Materials provided Start Marker

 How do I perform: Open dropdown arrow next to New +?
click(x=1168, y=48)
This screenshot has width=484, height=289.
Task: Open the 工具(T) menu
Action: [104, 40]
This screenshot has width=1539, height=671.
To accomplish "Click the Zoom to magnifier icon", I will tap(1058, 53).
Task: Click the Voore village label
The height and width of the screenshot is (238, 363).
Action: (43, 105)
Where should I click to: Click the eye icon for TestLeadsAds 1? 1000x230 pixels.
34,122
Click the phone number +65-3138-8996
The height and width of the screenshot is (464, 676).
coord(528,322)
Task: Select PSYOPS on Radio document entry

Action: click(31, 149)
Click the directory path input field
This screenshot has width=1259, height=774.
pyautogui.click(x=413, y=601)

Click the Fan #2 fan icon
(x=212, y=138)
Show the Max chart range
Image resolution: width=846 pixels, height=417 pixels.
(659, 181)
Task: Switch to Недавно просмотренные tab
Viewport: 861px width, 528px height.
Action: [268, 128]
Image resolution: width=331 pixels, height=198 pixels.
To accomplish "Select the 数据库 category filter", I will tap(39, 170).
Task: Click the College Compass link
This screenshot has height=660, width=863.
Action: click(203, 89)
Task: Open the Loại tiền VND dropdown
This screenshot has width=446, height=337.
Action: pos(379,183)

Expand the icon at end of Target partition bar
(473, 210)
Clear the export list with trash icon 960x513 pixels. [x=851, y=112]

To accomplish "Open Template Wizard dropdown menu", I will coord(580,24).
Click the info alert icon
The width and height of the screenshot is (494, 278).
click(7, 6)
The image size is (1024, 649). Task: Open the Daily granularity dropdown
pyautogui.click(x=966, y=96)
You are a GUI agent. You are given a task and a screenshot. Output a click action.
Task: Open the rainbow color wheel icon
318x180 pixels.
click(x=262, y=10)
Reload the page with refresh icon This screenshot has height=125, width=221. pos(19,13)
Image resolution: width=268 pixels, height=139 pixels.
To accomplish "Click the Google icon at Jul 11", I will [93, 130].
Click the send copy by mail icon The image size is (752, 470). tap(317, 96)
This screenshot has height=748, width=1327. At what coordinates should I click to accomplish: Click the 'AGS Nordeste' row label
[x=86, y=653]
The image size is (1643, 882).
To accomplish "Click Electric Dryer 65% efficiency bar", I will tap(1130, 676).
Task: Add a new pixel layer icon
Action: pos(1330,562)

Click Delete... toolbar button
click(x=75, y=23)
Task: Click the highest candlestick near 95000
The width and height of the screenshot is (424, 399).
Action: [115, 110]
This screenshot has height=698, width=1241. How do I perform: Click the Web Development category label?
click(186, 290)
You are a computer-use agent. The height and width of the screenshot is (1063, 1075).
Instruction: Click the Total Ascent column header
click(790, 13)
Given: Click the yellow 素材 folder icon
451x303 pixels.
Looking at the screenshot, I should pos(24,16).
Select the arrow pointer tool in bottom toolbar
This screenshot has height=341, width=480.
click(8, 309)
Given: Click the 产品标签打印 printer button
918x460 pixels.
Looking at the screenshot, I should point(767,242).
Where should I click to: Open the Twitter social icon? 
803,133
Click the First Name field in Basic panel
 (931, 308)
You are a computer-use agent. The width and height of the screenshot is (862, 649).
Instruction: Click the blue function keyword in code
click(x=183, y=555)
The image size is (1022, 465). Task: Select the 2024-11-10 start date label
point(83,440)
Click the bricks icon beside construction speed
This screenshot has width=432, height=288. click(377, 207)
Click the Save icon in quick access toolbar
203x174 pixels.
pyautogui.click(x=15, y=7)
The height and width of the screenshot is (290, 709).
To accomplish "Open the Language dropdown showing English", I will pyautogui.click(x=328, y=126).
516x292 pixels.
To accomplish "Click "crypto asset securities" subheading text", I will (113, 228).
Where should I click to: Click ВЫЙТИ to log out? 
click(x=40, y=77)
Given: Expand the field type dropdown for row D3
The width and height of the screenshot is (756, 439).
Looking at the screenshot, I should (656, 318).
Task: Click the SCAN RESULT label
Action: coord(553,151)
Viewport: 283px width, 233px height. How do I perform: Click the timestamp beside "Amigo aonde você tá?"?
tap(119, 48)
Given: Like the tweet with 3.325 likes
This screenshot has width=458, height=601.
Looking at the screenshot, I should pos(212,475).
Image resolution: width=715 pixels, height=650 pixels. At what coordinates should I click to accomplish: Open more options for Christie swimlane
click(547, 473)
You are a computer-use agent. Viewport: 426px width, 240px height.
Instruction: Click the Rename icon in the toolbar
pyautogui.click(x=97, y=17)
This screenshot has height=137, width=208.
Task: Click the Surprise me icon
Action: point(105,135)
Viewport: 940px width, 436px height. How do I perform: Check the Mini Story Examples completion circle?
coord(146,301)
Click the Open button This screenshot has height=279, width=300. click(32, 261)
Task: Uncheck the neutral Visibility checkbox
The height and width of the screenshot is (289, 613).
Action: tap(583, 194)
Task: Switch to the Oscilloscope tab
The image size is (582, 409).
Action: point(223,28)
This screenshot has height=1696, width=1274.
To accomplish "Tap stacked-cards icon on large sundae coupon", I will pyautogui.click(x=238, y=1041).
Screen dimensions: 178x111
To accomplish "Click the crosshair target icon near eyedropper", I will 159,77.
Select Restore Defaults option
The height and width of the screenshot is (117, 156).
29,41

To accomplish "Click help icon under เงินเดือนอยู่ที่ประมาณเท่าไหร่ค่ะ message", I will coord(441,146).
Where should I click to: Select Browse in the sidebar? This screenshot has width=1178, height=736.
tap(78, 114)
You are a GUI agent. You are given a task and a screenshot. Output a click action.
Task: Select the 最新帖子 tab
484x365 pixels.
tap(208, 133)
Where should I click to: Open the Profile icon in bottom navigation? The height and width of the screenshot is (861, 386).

Materials provided End Marker

__To do__
When a line in the material above includes the word "bottom", copy that line.

__The answer__
Select the arrow pointer tool in bottom toolbar
Where should I click to: Open the Profile icon in bottom navigation? The height and width of the screenshot is (861, 386).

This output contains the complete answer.